There’s a story that Jesus tells about a Pharisee and a Tax Collector going up to the temple to pray together, each with a completely different attitude in approaching God. I wonder what would happen if we took some liberties and adapted this story to contrast two mothers who come to God in prayer.

The first mom stands proudly and speaks loudly so that perhaps someone else may hear “Thank you Lord that I’m not like all those other mothers out there. I’m not a shopaholic, a wine lover, or a gossip. I go to church every Sunday, teach my kids Bible verses and I limit their screen time. They’re well behaved and getting the recognition they deserve at school.”

The second mom falls to her knees, clasps her hands to her chest and cries out “Lord, I’m struggling! I don’t know how to do this. I’m in desperate need of your wisdom and mercy. Help me!”

Can you guess which heart is hard and which heart is soft? And which prayer pleases our heavenly Father?

Today, whether we are adoptive, biological or even spiritual mothers I don’t believe we will find true success in performance and worldly results. Rather, with our hearts soft and surrendered, we just need to ask for help. God will not disappoint us!

 

MotherBlog

 

To some who were confident of their own righteousness and looked down on everyone else, Jesus told this parable:  “Two men went up to the temple to pray, one a Pharisee and the other a tax collector. The Pharisee stood by himself and prayed: ‘God, I thank you that I am not like other people—robbers, evildoers, adulterers—or even like this tax collector.  I fast twice a week and give a tenth of all I get.’

 “But the tax collector stood at a distance. He would not even look up to heaven, but beat his breast and said, ‘God, have mercy on me, a sinner.’

 “I tell you that this man, rather than the other, went home justified before God. For all those who exalt themselves will be humbled, and those who humble themselves will be exalted.”

> [Source information]
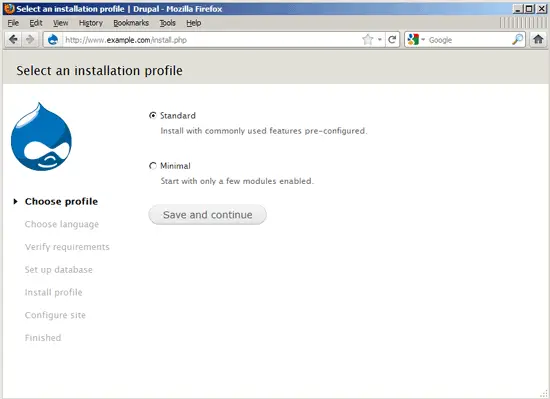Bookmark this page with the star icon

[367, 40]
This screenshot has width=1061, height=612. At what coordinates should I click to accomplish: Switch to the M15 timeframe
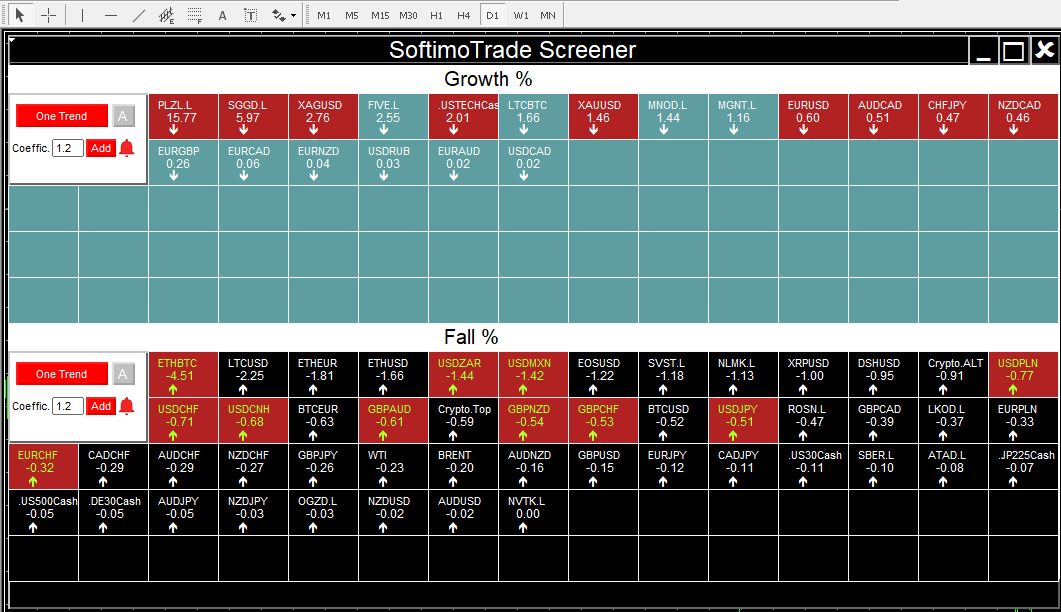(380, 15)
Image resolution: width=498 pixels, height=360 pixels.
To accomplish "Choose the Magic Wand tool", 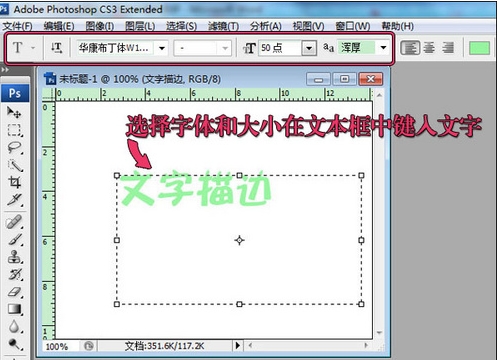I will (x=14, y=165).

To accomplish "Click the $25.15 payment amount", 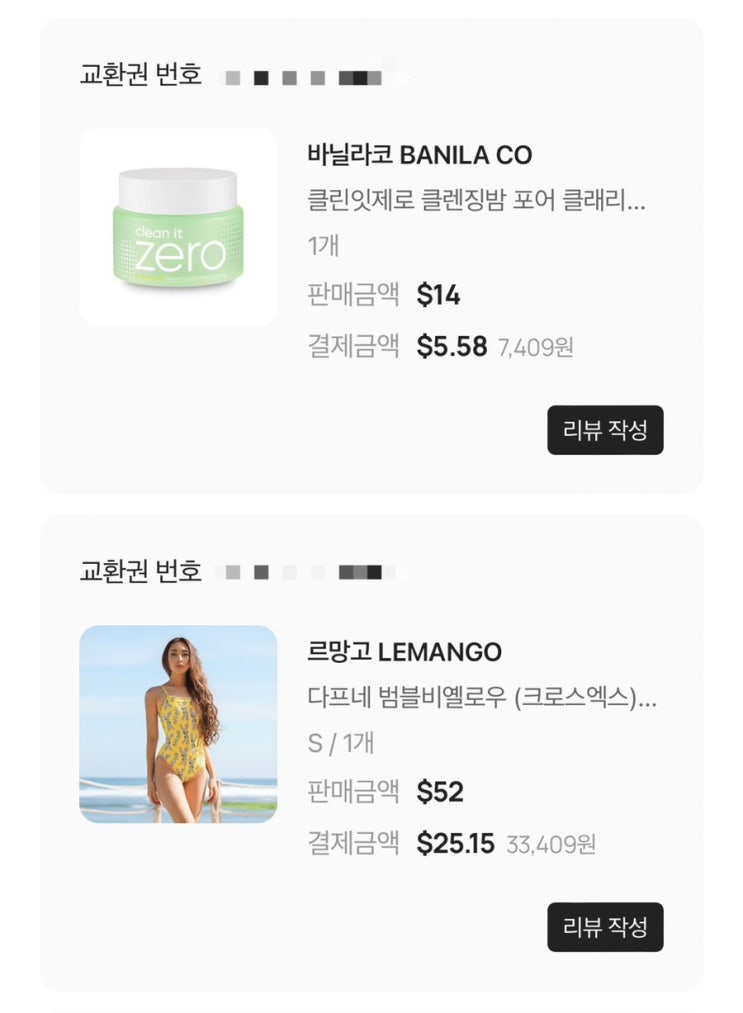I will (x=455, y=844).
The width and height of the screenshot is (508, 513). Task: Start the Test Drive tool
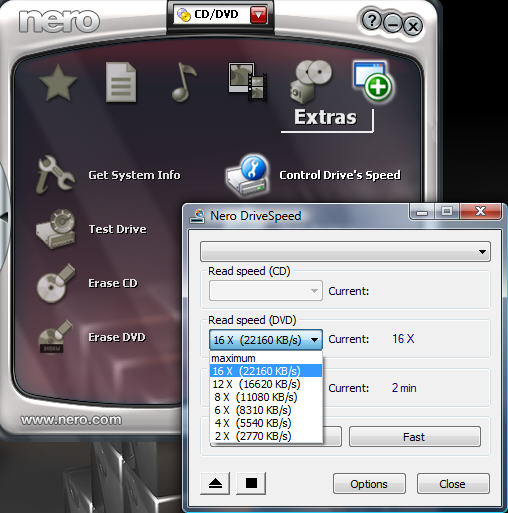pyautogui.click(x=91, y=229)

* * *

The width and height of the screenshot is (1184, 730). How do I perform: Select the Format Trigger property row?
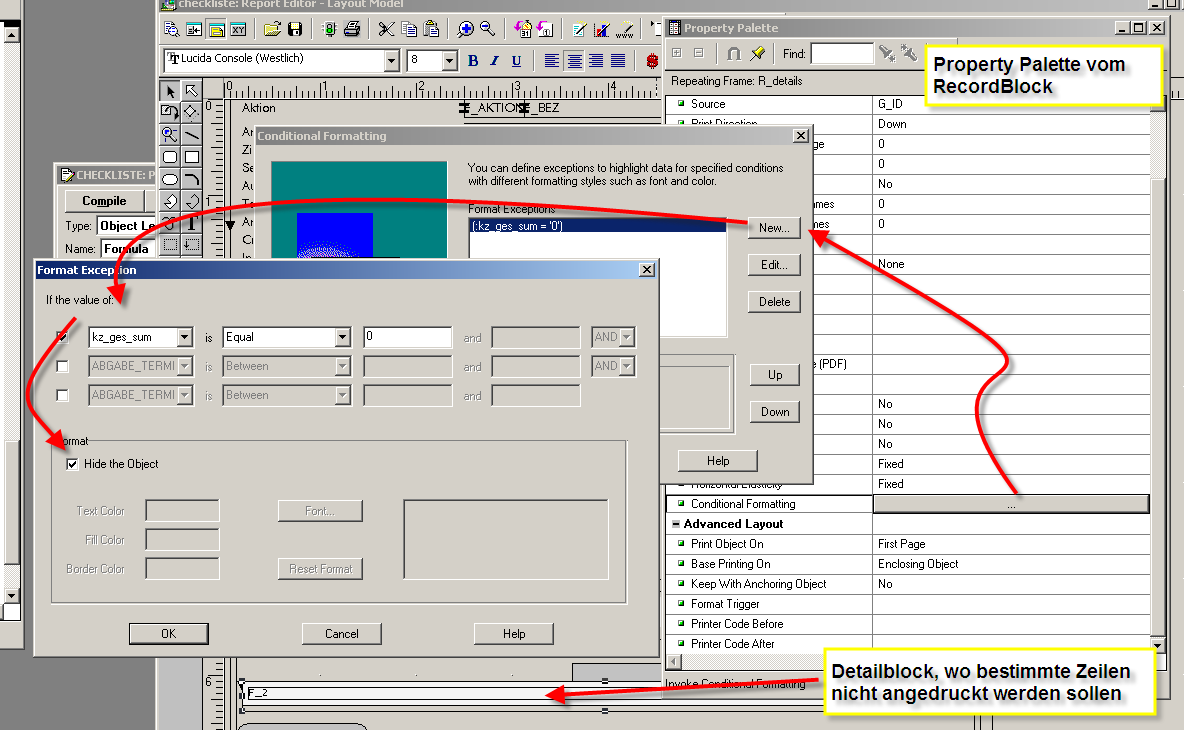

> [Activity]
Reproduce the stretch of the text on two praying mothers from "The second mom" through "not disappoint us!" word for word. The data above isn't needed for this.

> [Task answer]
The second mom falls to her knees, clasps her hands to her chest and cries out “Lord, I’m struggling! I don’t know how to do this. I’m in desperate need of your wisdom and mercy. Help me!”

Can you guess which heart is hard and which heart is soft? And which prayer pleases our heavenly Father?

Today, whether we are adoptive, biological or even spiritual mothers I don’t believe we will find true success in performance and worldly results. Rather, with our hearts soft and surrendered, we just need to ask for help. God will not disappoint us!